It’s well-known that Apple, in the innovation and creation on new products, does not ask customers what they want and they don’t use focus groups.  Why?  For the same reason that Henry Ford didn’t ask his customers what they wanted.  In another famous quote from Ford he said that if he asked people what they wanted in terms of transportation they would have told him, “a faster horse”.  If you asked computer users in the late 1970’s what they wanted would they tell you, “more and better DOS commands“? 

Do you build a company by giving people what they want?  Yes.  But, sometimes customers don’t know what they want until you show it to them.

Seeing what no one else can see

Sometimes, you don’t even have to have the paradigm-breaking idea yourself.  You just need to see something that others can not see – even if its right in front of their face.  So goes the story of how Steve Jobs “took” the GUI, Smalltalk, and ethernet right fron under the gaze of executives of Xerox PARC.

Adele Goldberg, who had been a researcher at the PARC when Job’s made his visit made this observation:

He [Steve Jobs] came back, and I almost said ‘asked’ but the truth is ‘demanded,’ that his entire programming team get a demo of the Smalltalk System, and the then head of the science center asked me to give the demo because Steve specifically asked for me to give the demo, and I said ‘no way.’ I had a big argument with these Xerox executives, telling them that they were about to give away the kitchen sink, and I said that I would only do it if I were ordered to do it, cause then, of course, it would be their responsibility, and that’s what they did.

Here is a quote from Steve Jobs on what he saw at PARC

They showed me really three things. But I was so blinded by the first one I didn’t even really see the other two. One of the things they showed me was object-oriented programming – they showed me that but I didn’t even see that. The other one they showed me was a networked computer system… they had over a hundred Alto computers all networked using email etc., etc., I didn’t even see that. I was so blinded by the first thing they showed me, which was the graphical user interface. I thought it was the best thing I’d ever seen in my life…   … and within you know ten minutes it was obvious to me that all computers would work like this some day.

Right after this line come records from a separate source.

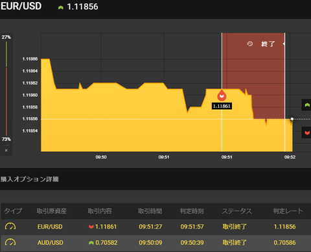Click the green up-arrow High button

tap(306, 105)
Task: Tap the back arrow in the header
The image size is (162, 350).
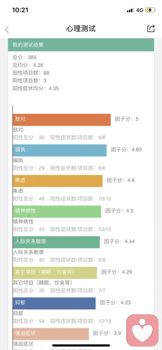Action: click(x=7, y=29)
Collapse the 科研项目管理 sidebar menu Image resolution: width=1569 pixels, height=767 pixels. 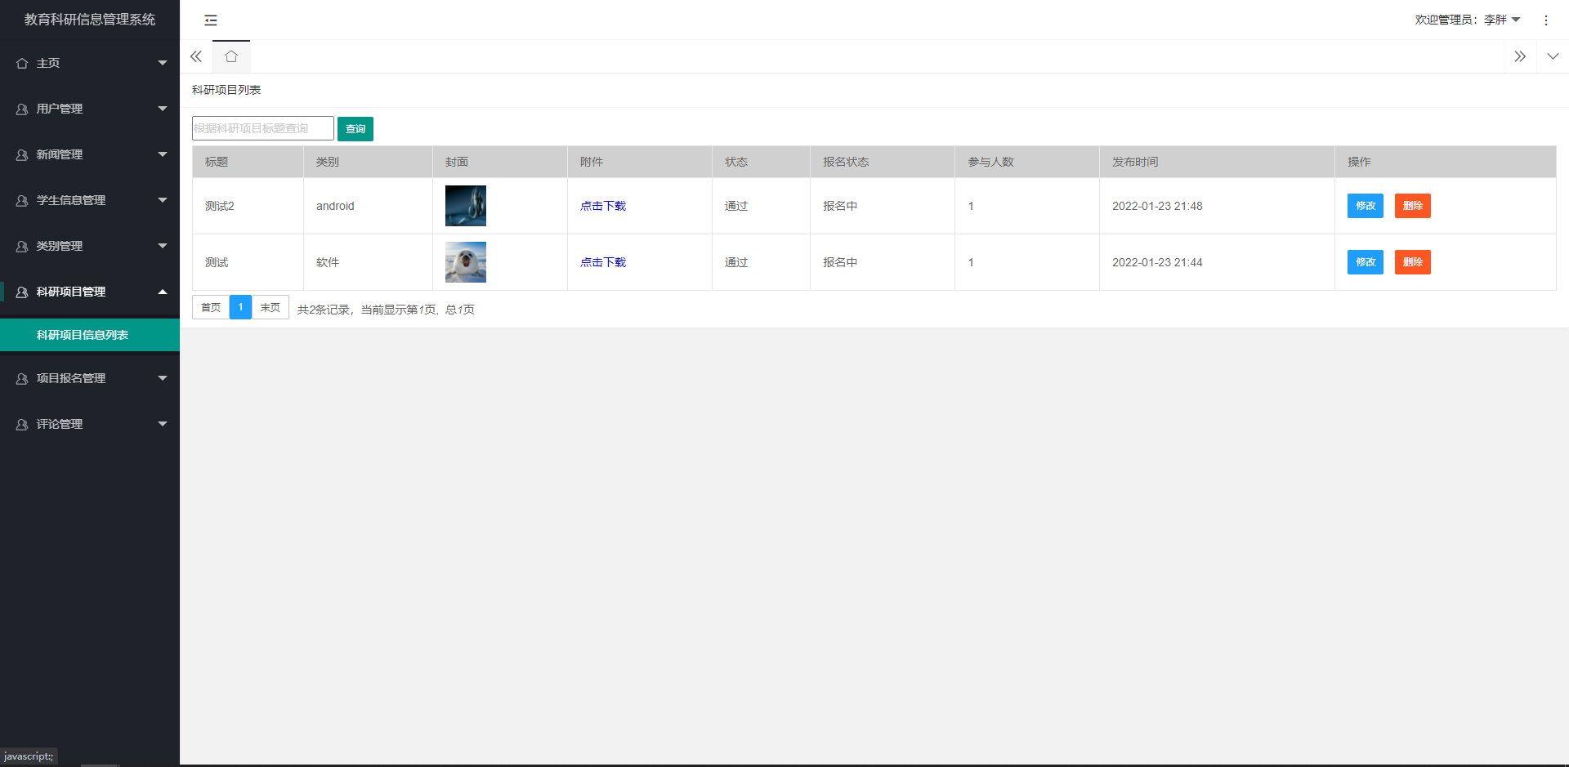click(x=90, y=292)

Larry Tesler, also a PARC employee:

After an hour looking at demos, they understood our technology and what it meant, more than any Xerox executive understood after years of showing it to them.

And so it goes.  And so it continues to go; to this day… and into the future.  For as long as there are innovators that can see what no one else can see to move us along the path for one generation to embrace what the previous generation found incomprehensible and unthinkable.  Do you want a faster horse?  What is the source of this insight?


Here is another paradigm-breaker of human-computer interfaces.  They are called “Siftables”.

These “computer chips” know where they are in relation to each other; they know their orientation in 3-space; and they can communicate with each other.  Their behavior and digital media rendition changes in relation to proximity and arrangement of the chips to each other; their orientation in 3-space; and the messages they send to each other.  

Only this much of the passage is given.